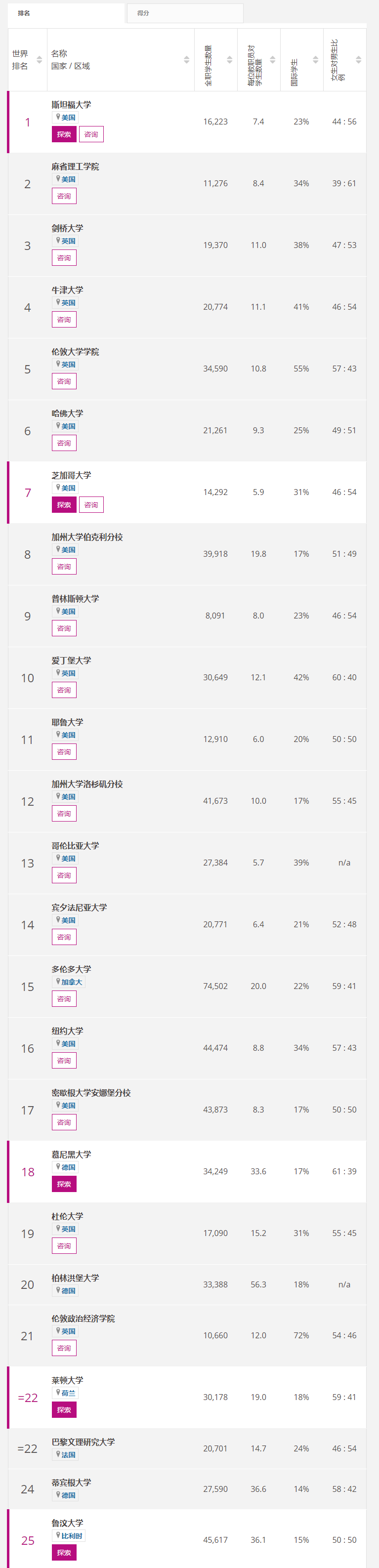Viewport: 379px width, 1568px height.
Task: Click the 加拿大 country tag
Action: [x=69, y=982]
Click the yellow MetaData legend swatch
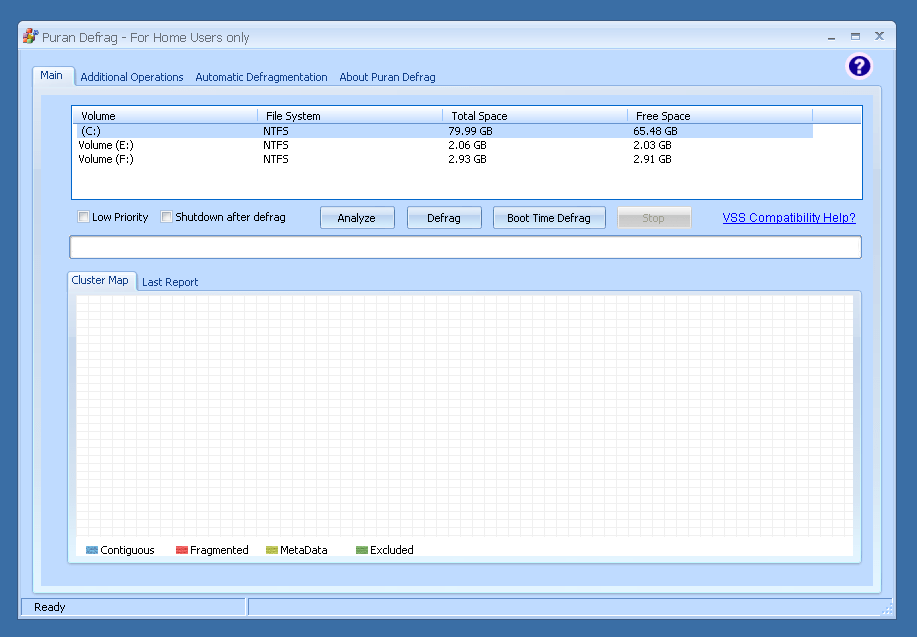This screenshot has width=917, height=637. [x=272, y=550]
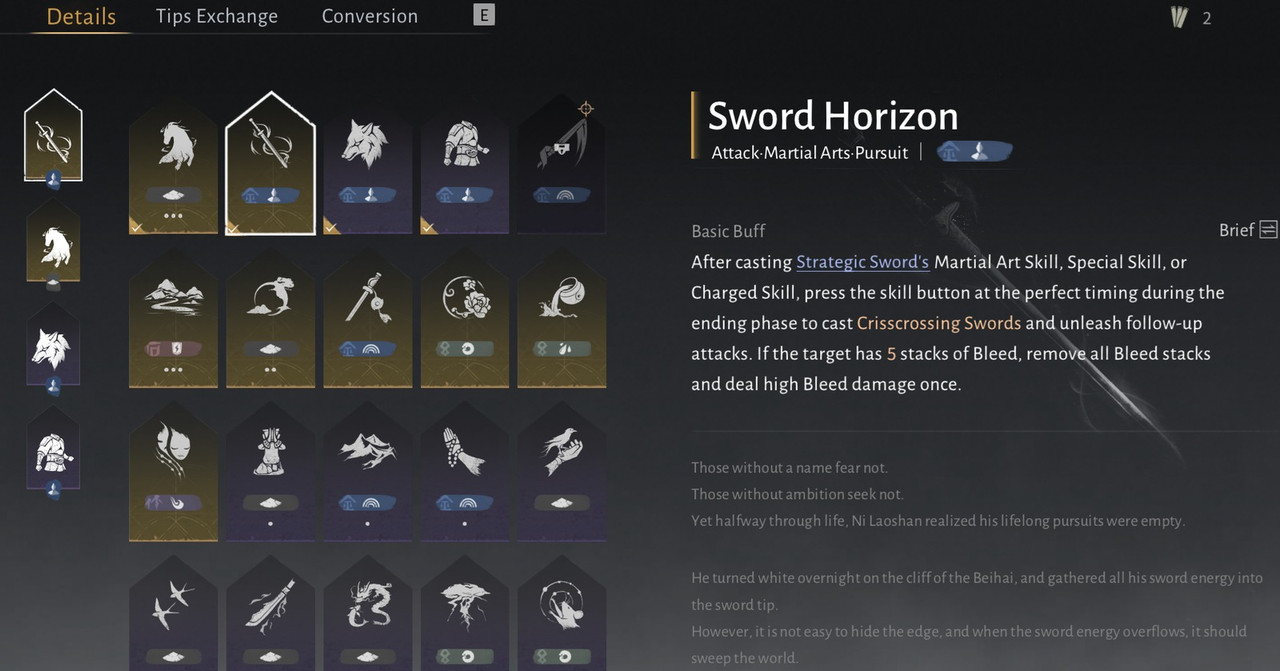This screenshot has width=1280, height=671.
Task: Select the armor card in top row
Action: [464, 165]
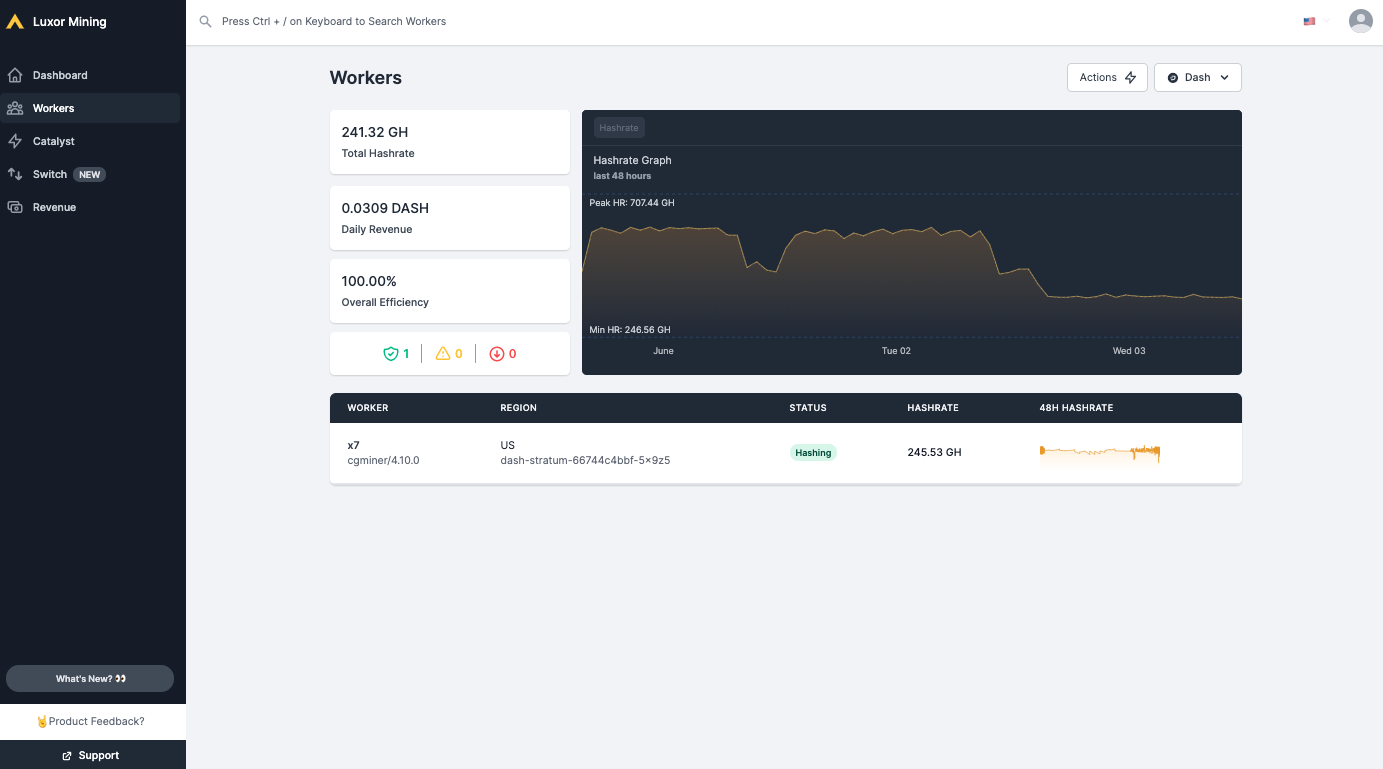Viewport: 1383px width, 769px height.
Task: Click the What's New button
Action: [x=90, y=679]
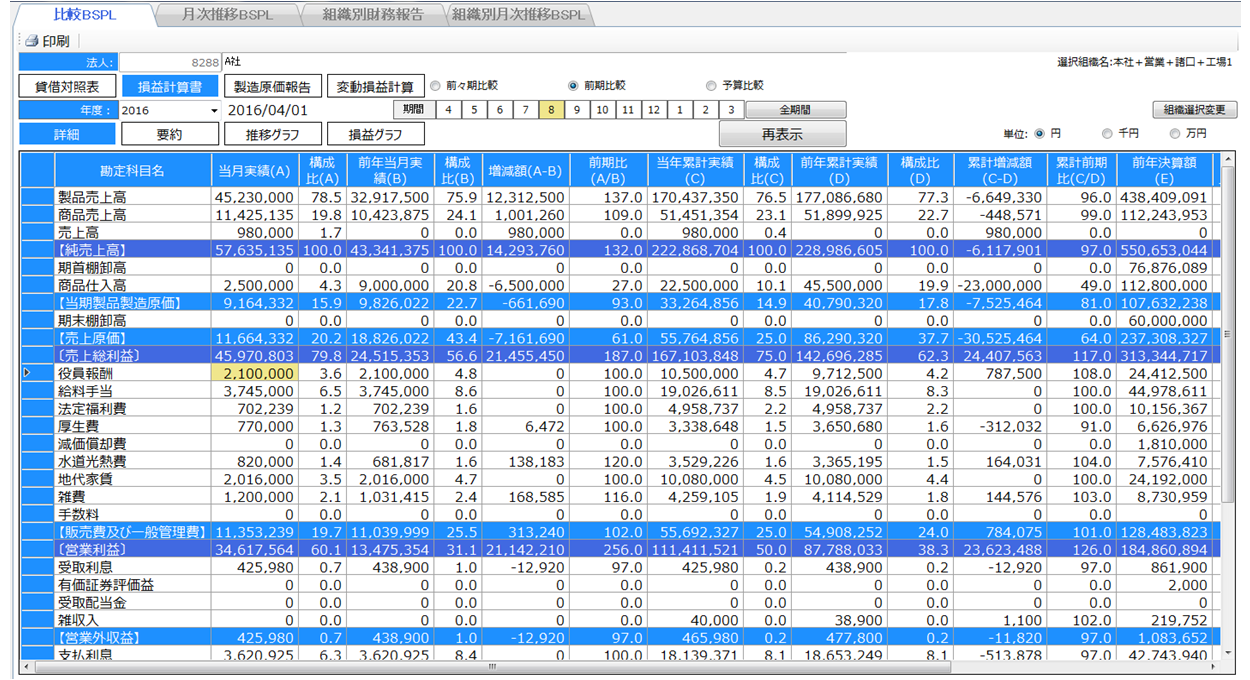Open the 損益グラフ chart view

(375, 134)
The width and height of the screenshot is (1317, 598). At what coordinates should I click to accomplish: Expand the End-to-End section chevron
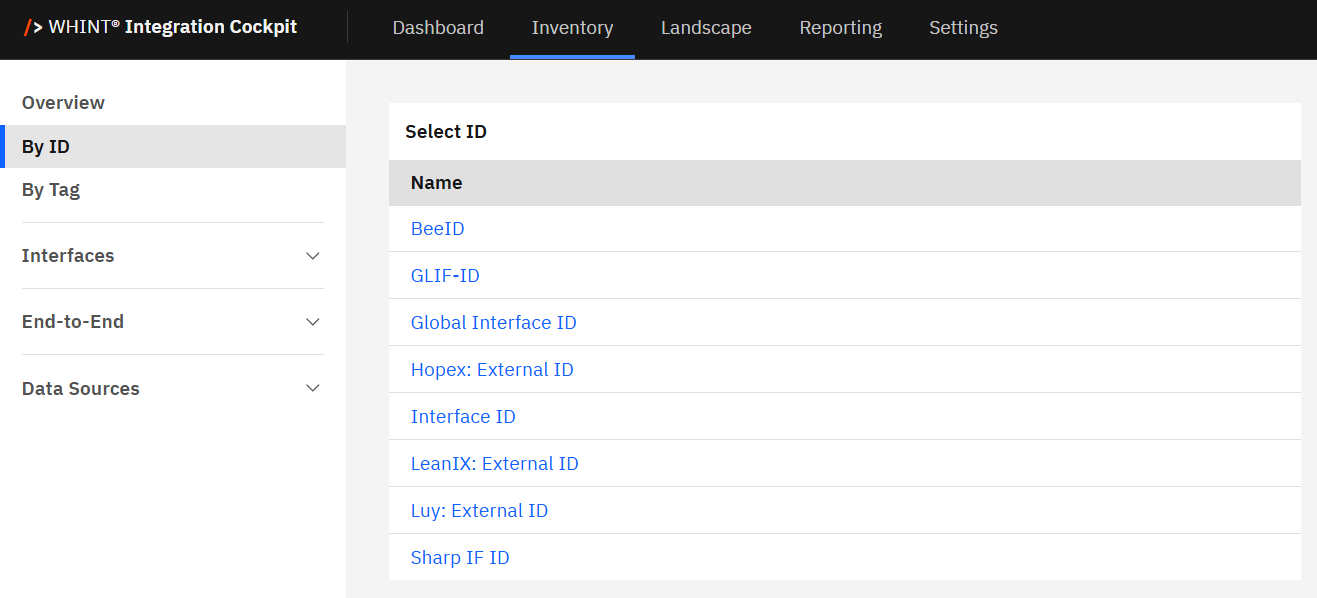pyautogui.click(x=313, y=322)
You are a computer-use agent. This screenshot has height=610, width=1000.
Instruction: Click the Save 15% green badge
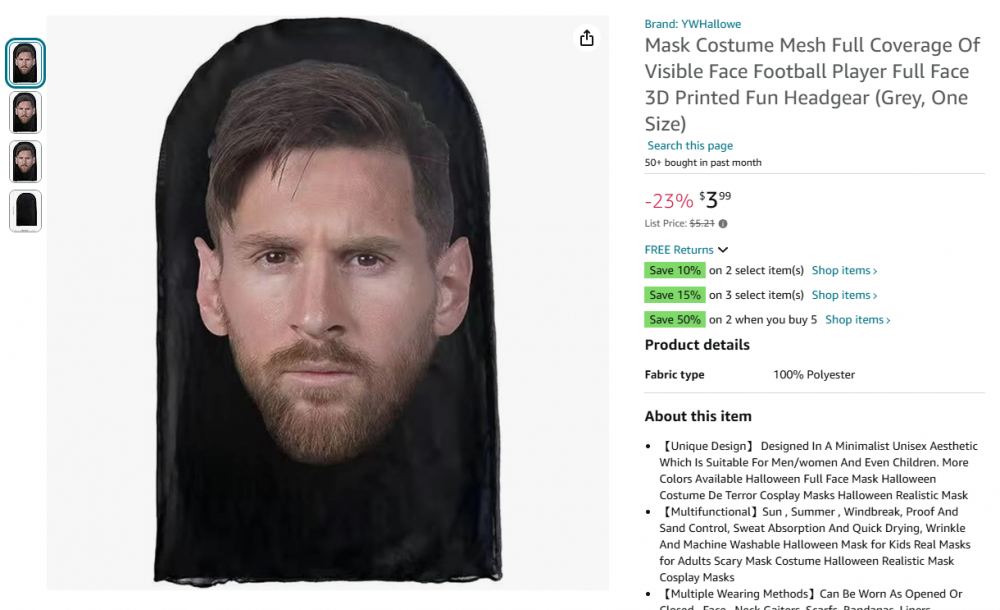(x=675, y=295)
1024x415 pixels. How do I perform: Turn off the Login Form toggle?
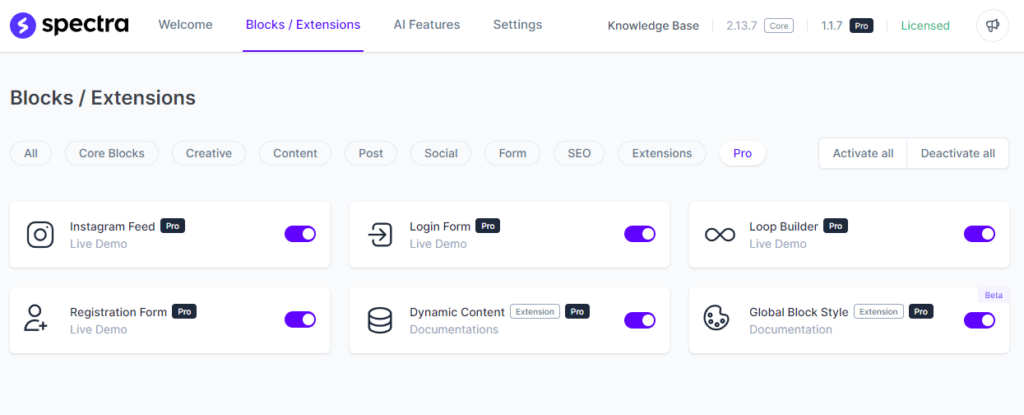640,234
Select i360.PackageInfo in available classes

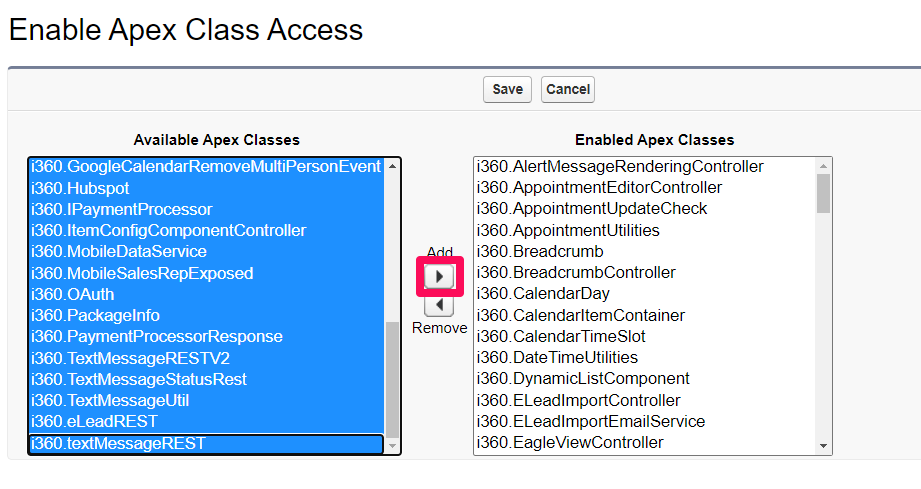207,315
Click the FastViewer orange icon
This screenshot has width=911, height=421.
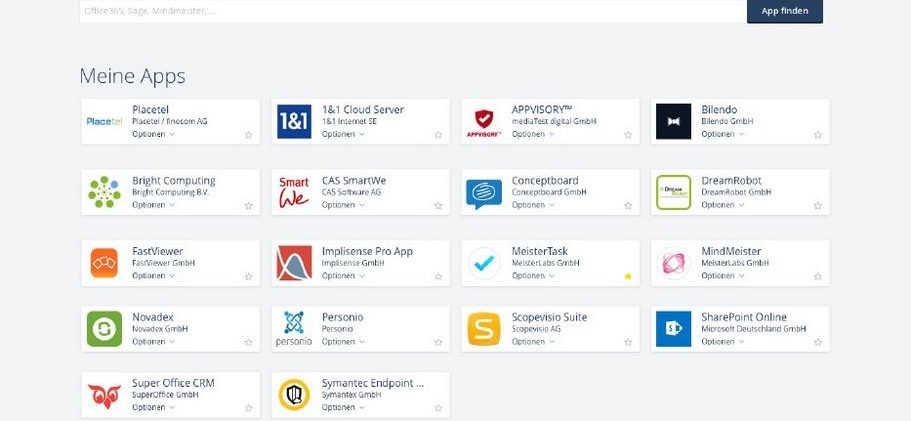coord(104,263)
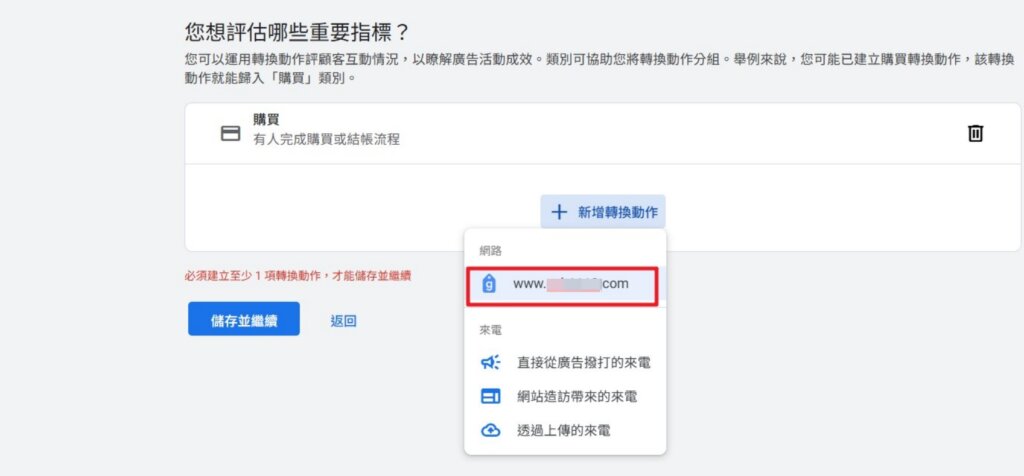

┄┄┄┄┄┄┄┄┄┄

What is needed: Set down word for word every line from the one containing "You are a computer-use" through the last line of the records above, both ends included. Leave out the pictures.

Written answer:
You are a computer-use agent. This screenshot has height=610, width=1000.
Instruction: Click the Save 15% green badge
(x=675, y=295)
1024x415 pixels. How do I perform: Turn off the Login Form toggle?
640,234
Select i360.PackageInfo in available classes

207,315
Click the FastViewer orange icon
This screenshot has width=911, height=421.
coord(104,263)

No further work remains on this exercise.